**Assigned task**
Go through the listing below and show each line that has the word "thumbnail".

**Exercise materials**

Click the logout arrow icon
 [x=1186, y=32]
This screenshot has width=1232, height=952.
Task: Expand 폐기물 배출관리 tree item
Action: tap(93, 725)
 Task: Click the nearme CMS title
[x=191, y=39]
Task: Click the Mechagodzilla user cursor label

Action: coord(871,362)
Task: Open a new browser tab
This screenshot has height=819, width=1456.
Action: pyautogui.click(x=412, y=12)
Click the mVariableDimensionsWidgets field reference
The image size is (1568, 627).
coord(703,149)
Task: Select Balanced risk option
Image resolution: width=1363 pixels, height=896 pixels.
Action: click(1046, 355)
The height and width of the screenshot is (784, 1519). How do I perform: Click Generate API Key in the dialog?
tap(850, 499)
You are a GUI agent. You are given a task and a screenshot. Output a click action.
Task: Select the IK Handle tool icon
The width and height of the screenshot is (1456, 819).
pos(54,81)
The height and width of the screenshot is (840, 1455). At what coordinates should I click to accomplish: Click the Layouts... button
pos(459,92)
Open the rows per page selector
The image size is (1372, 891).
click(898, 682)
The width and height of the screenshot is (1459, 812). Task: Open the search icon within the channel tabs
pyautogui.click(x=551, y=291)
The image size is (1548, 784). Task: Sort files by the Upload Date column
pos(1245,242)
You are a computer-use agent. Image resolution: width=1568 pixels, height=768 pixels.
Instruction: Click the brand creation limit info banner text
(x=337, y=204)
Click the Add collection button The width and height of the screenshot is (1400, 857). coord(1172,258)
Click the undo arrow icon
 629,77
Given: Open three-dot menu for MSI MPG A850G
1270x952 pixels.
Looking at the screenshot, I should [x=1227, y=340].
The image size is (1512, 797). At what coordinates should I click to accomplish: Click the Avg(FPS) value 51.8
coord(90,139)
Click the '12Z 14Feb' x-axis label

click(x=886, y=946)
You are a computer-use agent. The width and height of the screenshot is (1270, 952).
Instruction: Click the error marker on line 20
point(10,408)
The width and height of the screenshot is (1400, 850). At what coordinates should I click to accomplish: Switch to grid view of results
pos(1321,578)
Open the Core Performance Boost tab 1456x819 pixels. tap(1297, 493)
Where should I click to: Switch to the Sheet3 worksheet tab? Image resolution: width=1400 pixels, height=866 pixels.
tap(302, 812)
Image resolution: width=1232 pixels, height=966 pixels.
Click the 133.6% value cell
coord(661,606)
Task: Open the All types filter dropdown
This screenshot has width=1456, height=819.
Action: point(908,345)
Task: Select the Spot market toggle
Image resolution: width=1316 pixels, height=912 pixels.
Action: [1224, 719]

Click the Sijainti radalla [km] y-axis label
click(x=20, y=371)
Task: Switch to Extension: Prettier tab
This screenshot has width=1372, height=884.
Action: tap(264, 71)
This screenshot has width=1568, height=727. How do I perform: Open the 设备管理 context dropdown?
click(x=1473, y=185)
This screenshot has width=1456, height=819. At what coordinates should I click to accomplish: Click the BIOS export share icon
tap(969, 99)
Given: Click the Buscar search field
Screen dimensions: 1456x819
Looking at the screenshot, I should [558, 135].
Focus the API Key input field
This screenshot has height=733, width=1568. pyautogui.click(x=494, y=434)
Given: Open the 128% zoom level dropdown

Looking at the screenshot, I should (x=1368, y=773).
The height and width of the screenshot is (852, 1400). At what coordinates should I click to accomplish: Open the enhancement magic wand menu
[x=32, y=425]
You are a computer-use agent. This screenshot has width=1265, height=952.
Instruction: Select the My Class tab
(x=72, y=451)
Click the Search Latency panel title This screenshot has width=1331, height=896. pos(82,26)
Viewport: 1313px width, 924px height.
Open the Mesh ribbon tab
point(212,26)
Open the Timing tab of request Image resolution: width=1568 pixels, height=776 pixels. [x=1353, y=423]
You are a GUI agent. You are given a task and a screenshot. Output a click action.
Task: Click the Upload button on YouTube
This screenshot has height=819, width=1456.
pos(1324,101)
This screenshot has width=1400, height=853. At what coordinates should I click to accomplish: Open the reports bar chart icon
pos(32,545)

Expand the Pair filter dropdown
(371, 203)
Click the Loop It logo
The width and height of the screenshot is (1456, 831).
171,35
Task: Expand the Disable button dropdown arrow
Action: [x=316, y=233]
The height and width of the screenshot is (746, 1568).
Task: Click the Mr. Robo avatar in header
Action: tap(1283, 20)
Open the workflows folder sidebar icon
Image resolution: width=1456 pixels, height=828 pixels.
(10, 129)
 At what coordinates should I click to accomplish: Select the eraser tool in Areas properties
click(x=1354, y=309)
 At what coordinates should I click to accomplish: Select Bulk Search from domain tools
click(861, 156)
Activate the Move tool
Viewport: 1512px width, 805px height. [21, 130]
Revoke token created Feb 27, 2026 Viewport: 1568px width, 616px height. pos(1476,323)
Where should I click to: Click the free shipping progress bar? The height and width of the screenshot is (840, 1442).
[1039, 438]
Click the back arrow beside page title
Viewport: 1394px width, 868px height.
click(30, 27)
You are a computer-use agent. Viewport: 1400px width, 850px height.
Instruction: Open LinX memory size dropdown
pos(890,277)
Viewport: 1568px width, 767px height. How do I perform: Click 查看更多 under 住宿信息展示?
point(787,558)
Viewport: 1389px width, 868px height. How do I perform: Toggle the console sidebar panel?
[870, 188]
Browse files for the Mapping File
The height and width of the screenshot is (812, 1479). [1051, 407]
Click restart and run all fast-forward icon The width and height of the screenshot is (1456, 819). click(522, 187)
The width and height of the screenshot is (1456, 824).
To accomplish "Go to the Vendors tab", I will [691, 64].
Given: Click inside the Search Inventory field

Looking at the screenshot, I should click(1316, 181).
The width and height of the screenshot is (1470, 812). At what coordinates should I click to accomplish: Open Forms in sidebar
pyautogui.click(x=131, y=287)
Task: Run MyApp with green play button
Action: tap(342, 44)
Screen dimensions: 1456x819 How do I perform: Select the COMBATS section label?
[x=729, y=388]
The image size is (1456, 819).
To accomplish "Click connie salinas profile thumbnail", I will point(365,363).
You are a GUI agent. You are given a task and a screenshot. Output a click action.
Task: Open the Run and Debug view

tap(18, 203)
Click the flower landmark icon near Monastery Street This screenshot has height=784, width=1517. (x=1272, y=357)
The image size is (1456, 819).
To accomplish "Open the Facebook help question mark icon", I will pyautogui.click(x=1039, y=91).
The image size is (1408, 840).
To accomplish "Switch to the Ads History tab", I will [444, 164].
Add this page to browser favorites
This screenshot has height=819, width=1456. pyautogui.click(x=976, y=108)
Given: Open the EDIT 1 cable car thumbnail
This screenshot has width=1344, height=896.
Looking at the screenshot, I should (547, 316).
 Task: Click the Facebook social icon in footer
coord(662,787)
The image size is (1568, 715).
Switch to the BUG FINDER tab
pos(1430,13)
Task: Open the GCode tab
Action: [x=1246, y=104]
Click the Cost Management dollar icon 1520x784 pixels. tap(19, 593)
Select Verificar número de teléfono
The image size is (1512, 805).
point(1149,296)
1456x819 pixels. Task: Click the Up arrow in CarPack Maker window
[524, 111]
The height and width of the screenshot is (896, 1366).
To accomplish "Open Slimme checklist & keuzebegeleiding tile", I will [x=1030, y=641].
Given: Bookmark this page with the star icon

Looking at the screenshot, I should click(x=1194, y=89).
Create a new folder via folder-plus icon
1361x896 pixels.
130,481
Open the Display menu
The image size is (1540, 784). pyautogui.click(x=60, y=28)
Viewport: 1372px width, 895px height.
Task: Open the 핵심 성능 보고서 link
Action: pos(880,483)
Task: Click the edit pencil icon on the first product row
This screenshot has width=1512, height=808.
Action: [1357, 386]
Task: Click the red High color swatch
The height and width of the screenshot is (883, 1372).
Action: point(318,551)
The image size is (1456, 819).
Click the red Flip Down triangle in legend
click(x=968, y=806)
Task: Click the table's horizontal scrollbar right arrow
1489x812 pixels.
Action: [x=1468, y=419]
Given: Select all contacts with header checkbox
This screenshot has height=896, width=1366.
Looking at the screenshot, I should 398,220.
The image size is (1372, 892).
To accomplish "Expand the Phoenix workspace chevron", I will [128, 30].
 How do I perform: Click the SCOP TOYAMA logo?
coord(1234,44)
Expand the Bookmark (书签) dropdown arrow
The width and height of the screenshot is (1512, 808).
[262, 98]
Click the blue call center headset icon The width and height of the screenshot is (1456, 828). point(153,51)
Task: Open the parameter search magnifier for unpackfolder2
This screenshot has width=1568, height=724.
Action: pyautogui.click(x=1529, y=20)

**Result of the exercise**
To accomplish "Click connie salinas profile thumbnail", I will point(365,363).
Given: Open the EDIT 1 cable car thumbnail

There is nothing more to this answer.